◆ **Your assignment**
Your answer should be an exact copy of the lines from the one containing "Privacy Policy (742, 2547)" through the last line of the records below, without any pictures.

*** Supplied records ***

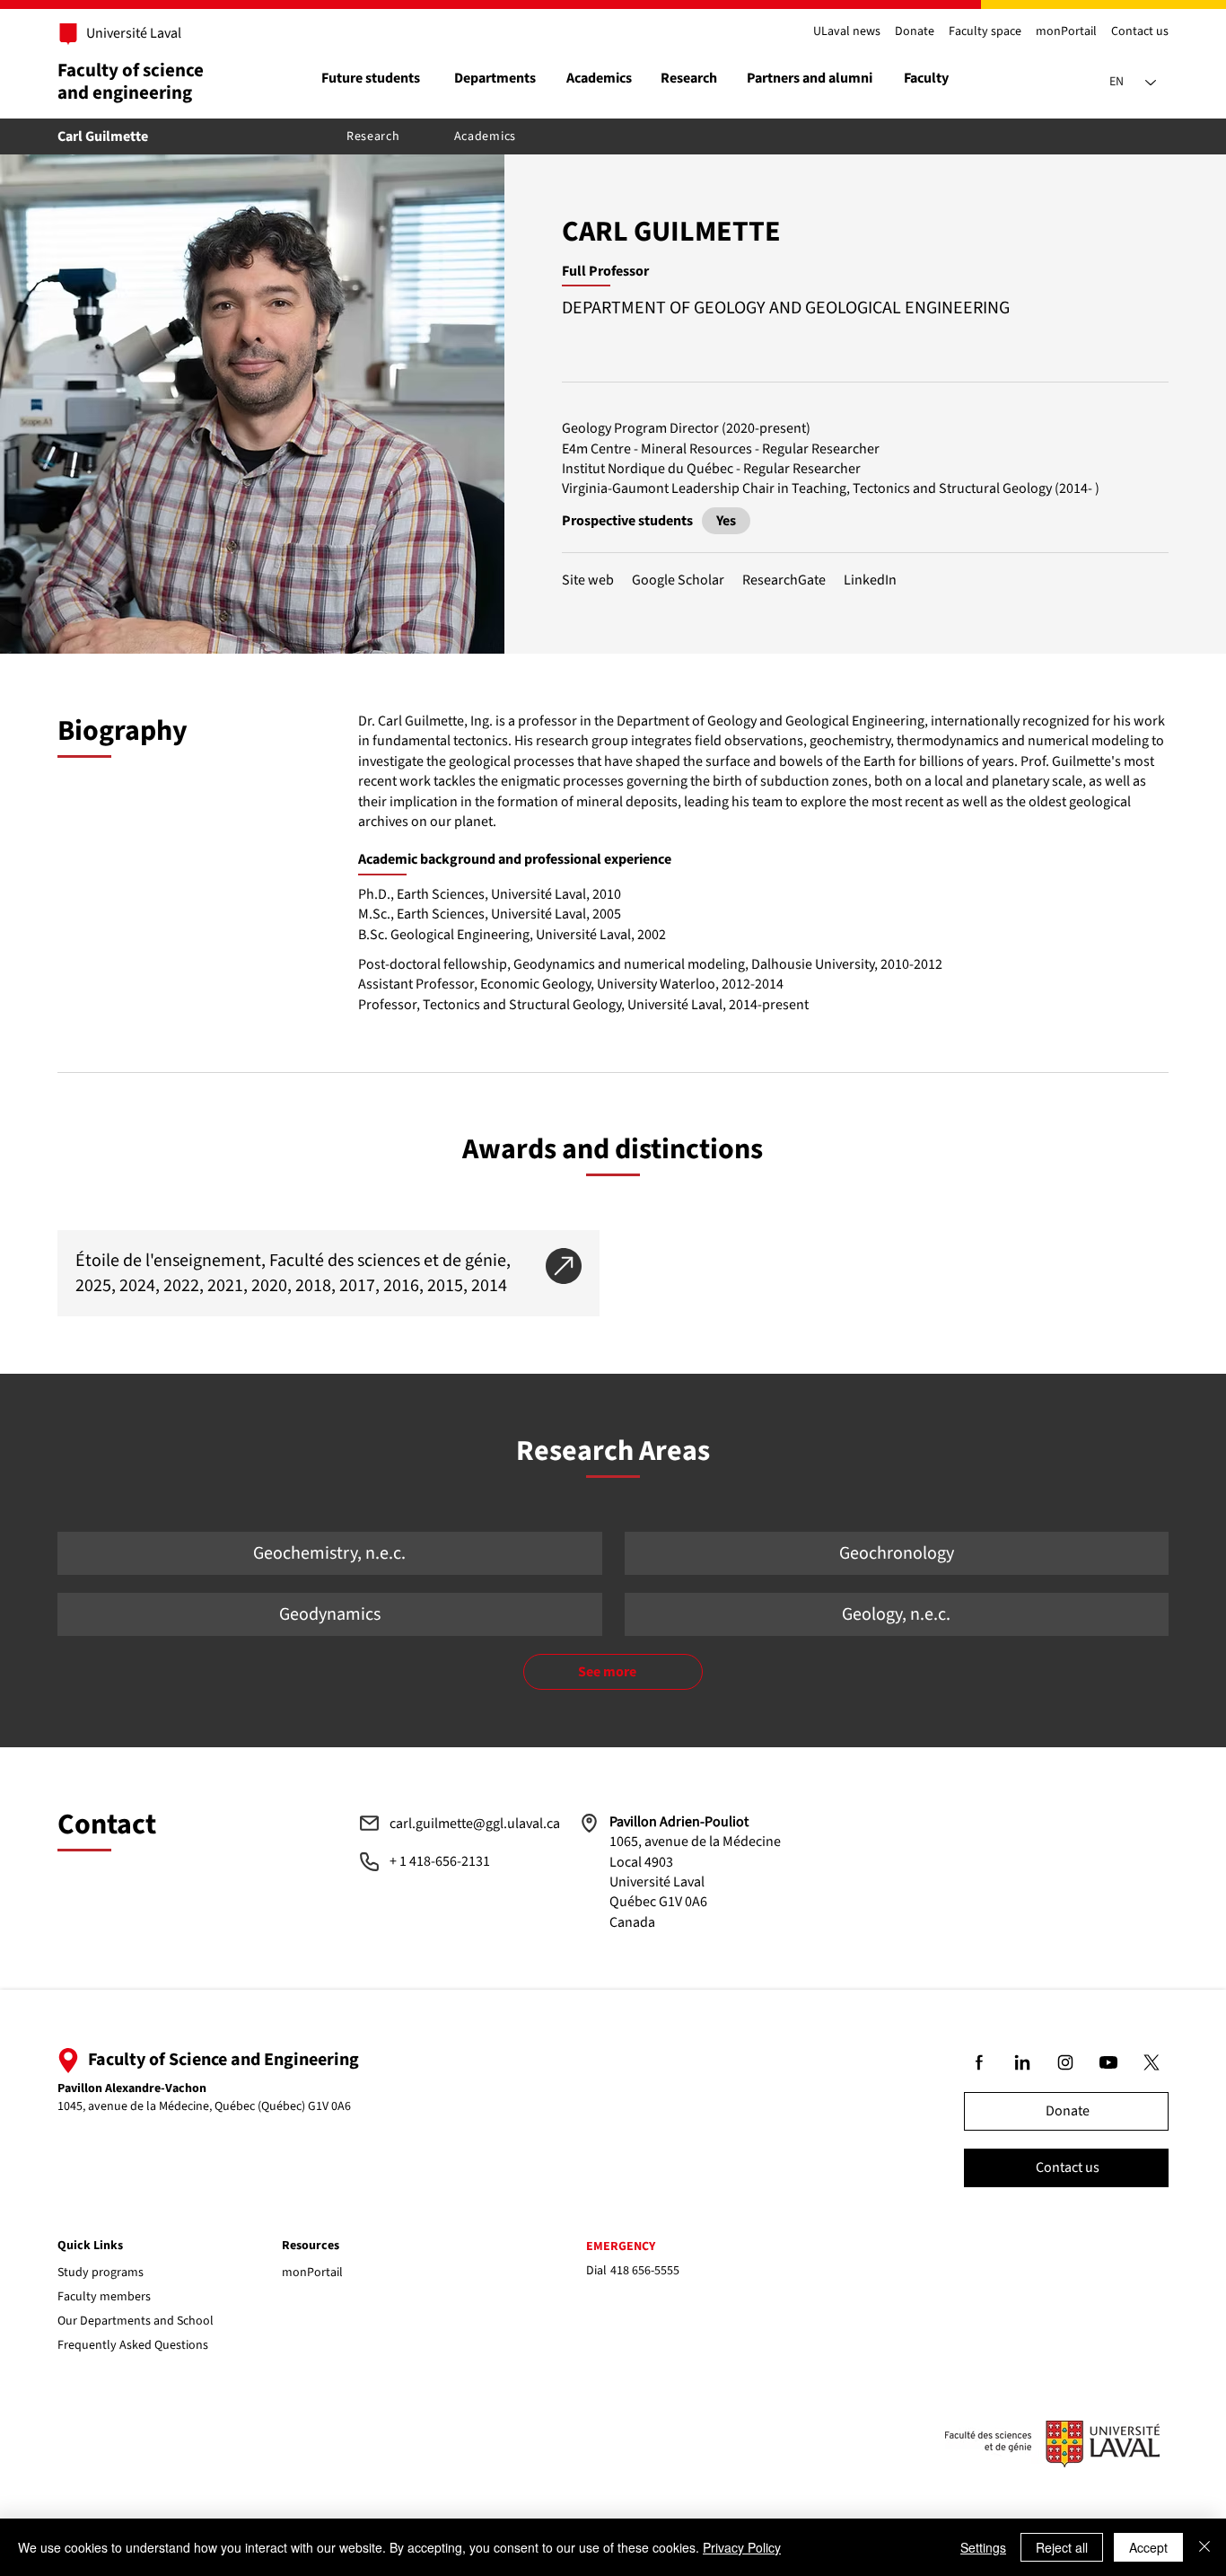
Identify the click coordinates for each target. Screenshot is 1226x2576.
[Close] (1204, 2547)
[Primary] (123, 34)
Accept (1148, 2547)
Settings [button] (983, 2547)
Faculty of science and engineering (130, 81)
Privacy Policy (742, 2547)
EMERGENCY (620, 2246)
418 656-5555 (644, 2271)
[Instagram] (1066, 2062)
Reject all (1062, 2547)
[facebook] (980, 2062)
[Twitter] (1152, 2062)
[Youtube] (1109, 2062)
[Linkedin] (1023, 2062)
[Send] (725, 520)
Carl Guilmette (102, 136)
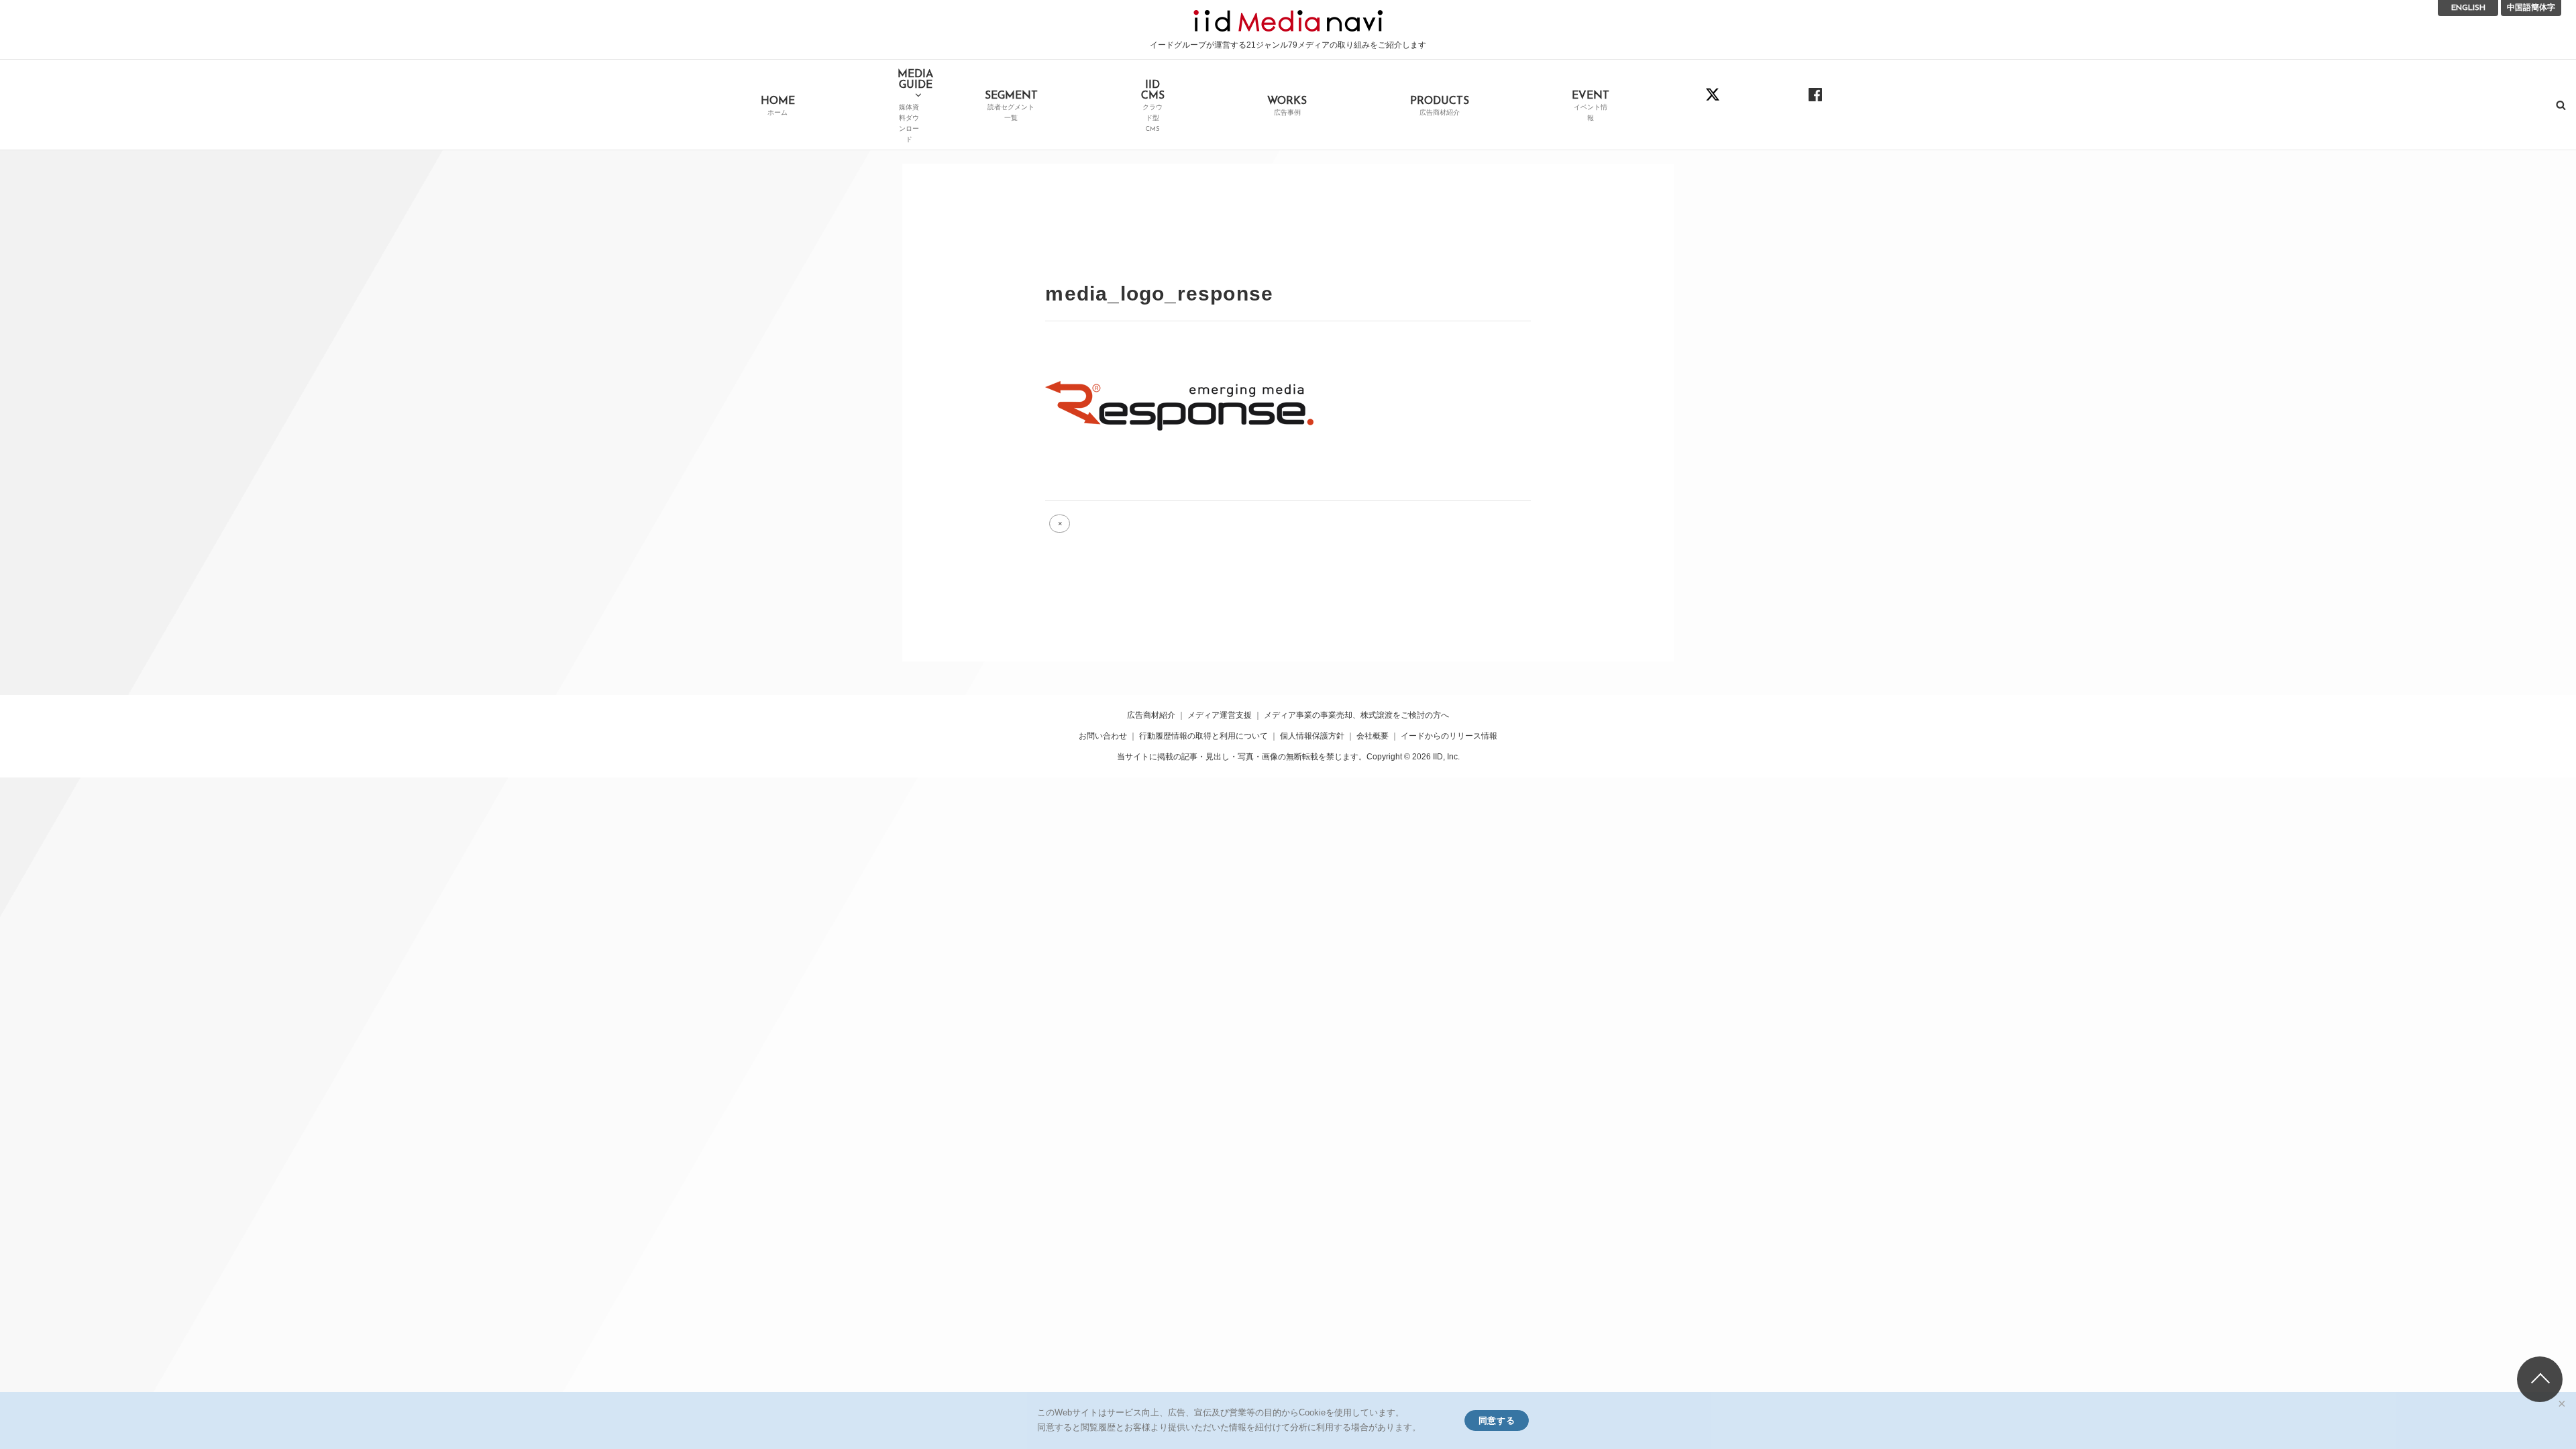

*** End of Supplied records ***

◆ **Response**
Privacy Policy (742, 2547)
EMERGENCY (620, 2246)
418 656-5555 (644, 2271)
[Instagram] (1066, 2062)
Reject all (1062, 2547)
[facebook] (980, 2062)
[Twitter] (1152, 2062)
[Youtube] (1109, 2062)
[Linkedin] (1023, 2062)
[Send] (725, 520)
Carl Guilmette (102, 136)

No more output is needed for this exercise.